Take a look at those brand new sneakers you unwrapped last week: do they inspire images of running up a stone stairway Rocky Balboa style? It seems after shovelfuls of turkey and frosty sugar cookies, 2014 will be the year to get healthy, just like the year before … and probably the year before that, too.

Statistics have long shown that resolutions get left by the wayside mere weeks into the New Year, including one that continues to be at the top of the list each year: losing weight. Even in the still-dodgy economy, fitness goals made by 51 per cent of Canadians beat financial objectives (in second place at 31 per cent) in 2013, according to the BMO Wealth Institute.

Those two pledges also beat out contenders like improving love life, volunteering, learning and career changes, yet only 42 per cent of Canadians reported keeping their fitness goals in the past.

This begs the question: When the numbers show little substance (19 per cent of Canadians kept their resolutions for 24 hours last year according to the Toronto Star), is it worth it to even try aiming for that most popular of pledges?

When it comes to getting healthy, Woolwich Community Health Centre fitness coordinator Laurie Buehler says, why not give it a try?

“It’s a perfect time to set a resolution and it’s important because everyone wants to be healthy.”

The key, it seems, is to focus on follow-through. The first thing to do is to put it in writing.

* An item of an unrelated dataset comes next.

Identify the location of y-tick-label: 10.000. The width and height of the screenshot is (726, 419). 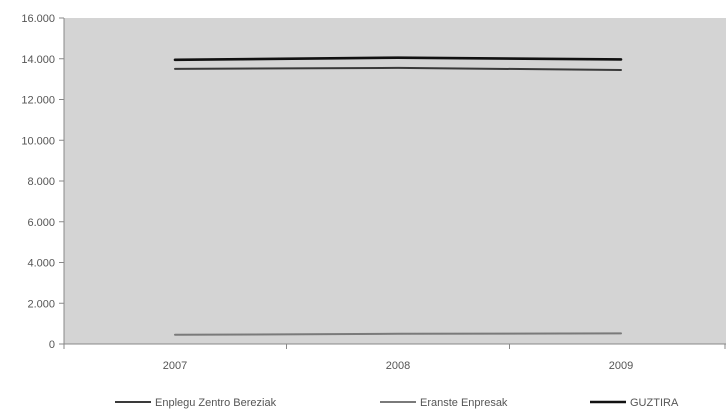
(38, 141).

“Write down the goal and make sure it’s specific and attainable, not ‘I want to lose 100 pounds in a week.’ It has to an attainable goal. Put it in writing and maybe post it somewhere where you’ll look every day, like the fridge or the mirror; that really reinforces it,” Buehler said.

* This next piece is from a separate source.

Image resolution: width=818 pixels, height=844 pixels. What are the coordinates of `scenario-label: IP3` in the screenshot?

The popular resolution touches many Canadians in the community, perhaps why it is so widely accepted as a goal and contrarily, why unrealistic goals can lead to a dead-end.

Statistics Canada shows a gradual increase in overall self-reported obesity in Canada, with numbers rising from 12,389,673 overweight and obese Canadians aged 18 and over in 2008 to 13,099,396 in 2010 and 13,485,120 in 2013.

The least obese group seems to be women aged 18-19, from which 82,185 reported being obese or overweight last year compared to their male counterparts at 106,684. Men and women aged 55-64 had the highest numbers, with 3,213,664 self-reported overweight men and 2,410,701 women.

Overall, with health on many a person’s mind, says Buehler, making health-related resolutions is a good idea, it’s the approach that matters and, of course, the follow-through.

“I think New Year’s resolutions are good and bad, but people should try and make small resolutions that are easy to do, that are goal-oriented – to start small, maybe join a class or do something they enjoy. Usually they pick something that they aren’t doing already so that it’s hard to do. I think motivation is a really big part whether it’s from friends or family or co-workers.

“If they are trying to lose weight, there are lots of exercise classes that are being offered just once a week and one hour. We have classes that are very gentle and specific to people with different health conditions.”

The health centre offers eight different classes with flexible rates and free or accommodation services for low-income individuals on a case-by-case basis.